La passione per una squadra non nasce per caso: si coltiva sui campi polverosi, nelle domeniche di pioggia e nei pomeriggi di allenamento. Si rafforza nelle vittorie e si rinsalda nelle sconfitte. E a Imperia, questa passione ha un nome e un volto: l’Imperia Calcio, simbolo di un’intera comunità, cresciuta attorno ai valori dello sport e dell’appartenenza.
Oggi però, a lanciare un grido d’allarme, sono i genitori dei piccoli calciatori che da anni militano nel settore giovanile della società neroazzurra. In una lettera accorata, esprimono tutta la loro preoccupazione per lo stato di abbandono in cui versa il club: allenatori che lasciano, dirigenti che tacciono, famiglie lasciate senza risposte.
“Siamo genitori di piccoli calciatori in erba che hanno tirato i primi calci nelle file dell’Imperia – scrivono –. Siamo tifosi, amiamo l’Imperia e la nostra città. L’appartenenza a una squadra significa dedizione, amore e orgoglio di farne parte. Ma oggi ci sentiamo abbandonati”.

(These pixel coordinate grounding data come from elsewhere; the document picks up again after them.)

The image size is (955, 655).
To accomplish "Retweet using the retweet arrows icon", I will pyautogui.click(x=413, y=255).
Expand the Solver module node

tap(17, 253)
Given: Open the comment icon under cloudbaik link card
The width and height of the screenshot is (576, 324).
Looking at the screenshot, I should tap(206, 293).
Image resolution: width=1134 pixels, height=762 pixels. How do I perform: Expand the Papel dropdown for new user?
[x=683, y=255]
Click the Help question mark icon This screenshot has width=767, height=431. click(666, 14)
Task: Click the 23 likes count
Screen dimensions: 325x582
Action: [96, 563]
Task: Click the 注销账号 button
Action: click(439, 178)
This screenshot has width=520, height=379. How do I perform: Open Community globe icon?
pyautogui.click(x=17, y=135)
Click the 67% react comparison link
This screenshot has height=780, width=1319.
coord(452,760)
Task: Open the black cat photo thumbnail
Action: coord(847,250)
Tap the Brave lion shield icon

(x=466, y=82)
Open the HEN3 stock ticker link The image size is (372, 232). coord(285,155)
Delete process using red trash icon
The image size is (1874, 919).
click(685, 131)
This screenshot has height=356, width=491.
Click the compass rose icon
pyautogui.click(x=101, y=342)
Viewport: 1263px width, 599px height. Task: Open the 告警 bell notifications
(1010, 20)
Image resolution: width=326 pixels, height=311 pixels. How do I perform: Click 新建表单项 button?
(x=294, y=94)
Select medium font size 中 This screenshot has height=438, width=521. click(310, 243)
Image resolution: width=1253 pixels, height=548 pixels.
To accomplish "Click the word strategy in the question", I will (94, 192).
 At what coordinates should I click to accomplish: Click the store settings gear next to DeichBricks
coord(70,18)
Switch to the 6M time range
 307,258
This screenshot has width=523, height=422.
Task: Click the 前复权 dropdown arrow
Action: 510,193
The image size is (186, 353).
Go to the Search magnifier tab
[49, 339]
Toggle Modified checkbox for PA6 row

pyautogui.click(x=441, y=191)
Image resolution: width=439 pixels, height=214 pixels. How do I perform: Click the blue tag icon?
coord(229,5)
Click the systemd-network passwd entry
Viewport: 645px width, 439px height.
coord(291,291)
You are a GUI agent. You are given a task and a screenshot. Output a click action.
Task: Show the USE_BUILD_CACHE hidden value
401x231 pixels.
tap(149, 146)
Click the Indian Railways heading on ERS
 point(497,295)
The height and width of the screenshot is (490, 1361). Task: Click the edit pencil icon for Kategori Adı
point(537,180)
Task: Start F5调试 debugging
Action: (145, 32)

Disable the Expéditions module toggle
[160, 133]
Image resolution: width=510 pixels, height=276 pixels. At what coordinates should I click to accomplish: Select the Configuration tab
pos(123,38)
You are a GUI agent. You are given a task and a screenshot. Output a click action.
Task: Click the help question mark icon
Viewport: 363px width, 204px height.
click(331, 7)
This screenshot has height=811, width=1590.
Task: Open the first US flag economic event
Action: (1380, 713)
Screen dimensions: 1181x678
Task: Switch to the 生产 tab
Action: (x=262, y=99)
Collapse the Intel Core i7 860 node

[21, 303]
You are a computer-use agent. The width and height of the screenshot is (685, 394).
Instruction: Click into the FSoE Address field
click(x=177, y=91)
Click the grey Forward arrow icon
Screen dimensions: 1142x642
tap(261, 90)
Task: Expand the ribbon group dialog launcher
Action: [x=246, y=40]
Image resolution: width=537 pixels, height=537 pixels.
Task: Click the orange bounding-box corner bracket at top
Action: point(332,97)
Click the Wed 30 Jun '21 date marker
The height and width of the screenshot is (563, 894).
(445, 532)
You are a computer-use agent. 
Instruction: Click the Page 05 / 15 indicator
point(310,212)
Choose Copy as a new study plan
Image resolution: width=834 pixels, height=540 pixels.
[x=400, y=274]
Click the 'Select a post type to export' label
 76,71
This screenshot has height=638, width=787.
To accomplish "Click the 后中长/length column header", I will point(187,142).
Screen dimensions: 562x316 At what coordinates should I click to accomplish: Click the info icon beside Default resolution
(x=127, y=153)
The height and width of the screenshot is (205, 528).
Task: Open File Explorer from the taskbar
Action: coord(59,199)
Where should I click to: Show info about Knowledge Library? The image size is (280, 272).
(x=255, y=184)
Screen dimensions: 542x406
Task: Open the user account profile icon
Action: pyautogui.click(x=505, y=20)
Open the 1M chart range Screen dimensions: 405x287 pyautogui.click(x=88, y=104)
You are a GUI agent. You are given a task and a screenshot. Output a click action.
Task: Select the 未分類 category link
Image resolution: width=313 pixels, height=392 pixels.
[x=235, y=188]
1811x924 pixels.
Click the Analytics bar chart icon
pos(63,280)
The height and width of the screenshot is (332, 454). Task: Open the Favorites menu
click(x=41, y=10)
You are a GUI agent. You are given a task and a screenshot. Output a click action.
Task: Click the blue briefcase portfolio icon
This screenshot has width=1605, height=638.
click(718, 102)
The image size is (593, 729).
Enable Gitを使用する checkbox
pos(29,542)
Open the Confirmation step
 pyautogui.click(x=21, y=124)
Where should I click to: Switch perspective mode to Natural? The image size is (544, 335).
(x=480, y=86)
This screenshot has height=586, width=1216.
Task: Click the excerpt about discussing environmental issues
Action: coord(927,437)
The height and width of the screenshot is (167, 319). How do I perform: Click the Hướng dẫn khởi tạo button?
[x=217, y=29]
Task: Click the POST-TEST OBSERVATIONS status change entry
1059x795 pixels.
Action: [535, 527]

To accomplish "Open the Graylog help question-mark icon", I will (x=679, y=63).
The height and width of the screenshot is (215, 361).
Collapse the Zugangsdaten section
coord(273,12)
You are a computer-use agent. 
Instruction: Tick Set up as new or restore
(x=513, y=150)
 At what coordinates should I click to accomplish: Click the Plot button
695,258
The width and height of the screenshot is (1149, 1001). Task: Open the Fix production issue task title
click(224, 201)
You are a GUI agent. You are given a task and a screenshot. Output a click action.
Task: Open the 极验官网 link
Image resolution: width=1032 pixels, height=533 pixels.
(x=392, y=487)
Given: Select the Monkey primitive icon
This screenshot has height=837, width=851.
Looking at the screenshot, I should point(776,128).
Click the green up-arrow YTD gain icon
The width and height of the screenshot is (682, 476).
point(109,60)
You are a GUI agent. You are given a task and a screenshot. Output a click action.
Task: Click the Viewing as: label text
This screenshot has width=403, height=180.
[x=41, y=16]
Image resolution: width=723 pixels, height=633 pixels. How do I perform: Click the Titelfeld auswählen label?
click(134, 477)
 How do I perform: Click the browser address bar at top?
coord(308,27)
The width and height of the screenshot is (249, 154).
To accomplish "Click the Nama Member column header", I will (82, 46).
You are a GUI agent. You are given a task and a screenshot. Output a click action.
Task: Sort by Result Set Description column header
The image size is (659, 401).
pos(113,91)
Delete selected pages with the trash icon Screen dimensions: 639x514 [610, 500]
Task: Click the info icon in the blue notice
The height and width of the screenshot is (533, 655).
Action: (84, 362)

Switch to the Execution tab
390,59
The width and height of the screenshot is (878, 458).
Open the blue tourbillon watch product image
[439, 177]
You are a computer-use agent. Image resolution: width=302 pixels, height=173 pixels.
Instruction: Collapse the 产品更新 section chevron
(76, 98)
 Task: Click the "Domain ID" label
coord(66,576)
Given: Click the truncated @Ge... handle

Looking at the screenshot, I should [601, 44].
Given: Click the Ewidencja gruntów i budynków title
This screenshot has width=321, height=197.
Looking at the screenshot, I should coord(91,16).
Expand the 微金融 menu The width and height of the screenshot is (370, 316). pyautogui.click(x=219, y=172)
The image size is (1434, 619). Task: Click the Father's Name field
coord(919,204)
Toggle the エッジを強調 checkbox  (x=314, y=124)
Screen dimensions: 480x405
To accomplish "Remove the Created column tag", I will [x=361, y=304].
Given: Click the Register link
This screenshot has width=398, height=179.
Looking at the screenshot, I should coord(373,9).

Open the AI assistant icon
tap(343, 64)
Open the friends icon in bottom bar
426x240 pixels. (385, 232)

Le famiglie confermano quanto anticipato da La Voce a riguardo dell'abbandono dopo 17 anni dello storico dirigente Mariano Vacca passato alla Golfodianese, seguito a ruota dai tecnici degli Allievi Olivieri e Monelli e sottolineano come "negli ultimi mesi si sta assistendo a un lento e silenzioso smantellamento: tecnici e istruttori del settore giovanile stanno lasciando l’incarico senza che la dirigenza mostri la volontà di trattenere queste figure fondamentali per la crescita dei ragazzi".
“Sappiamo che ci sono problemi economici, che ci sono debiti – proseguono – ma nessuno ce lo comunica chiaramente. Nessuno cerca il confronto. E nessuno chiede aiuto. Ma noi siamo qui. Siamo pronti a fare la nostra parte, a sostenere, a collaborare. Il timore condiviso è che la gloriosa società, con la prima squadra ancora in Serie D e centinaia di iscritti tra i più giovani, venga lasciata andare incontro a un declino irreversibile. Un colpo al cuore per una città che da oltre cento anni si identifica anche con la sua squadra di calcio".
Di qui l’appello forte all’amministrazione comunale, alle istituzioni sportive e a tutta la cittadinanza: “L’Imperia è patrimonio di tutti. Una realtà viva, radicata, che ha formato generazioni di ragazzi non solo come atleti ma come cittadini. Non possiamo più restare in silenzio. Chiediamo un intervento deciso, che possa garantire un futuro alla società e ai nostri figli. “Vogliamo continuare a giocare. Vogliamo continuare a tifare. Vogliamo continuare a credere nell’Imperia”.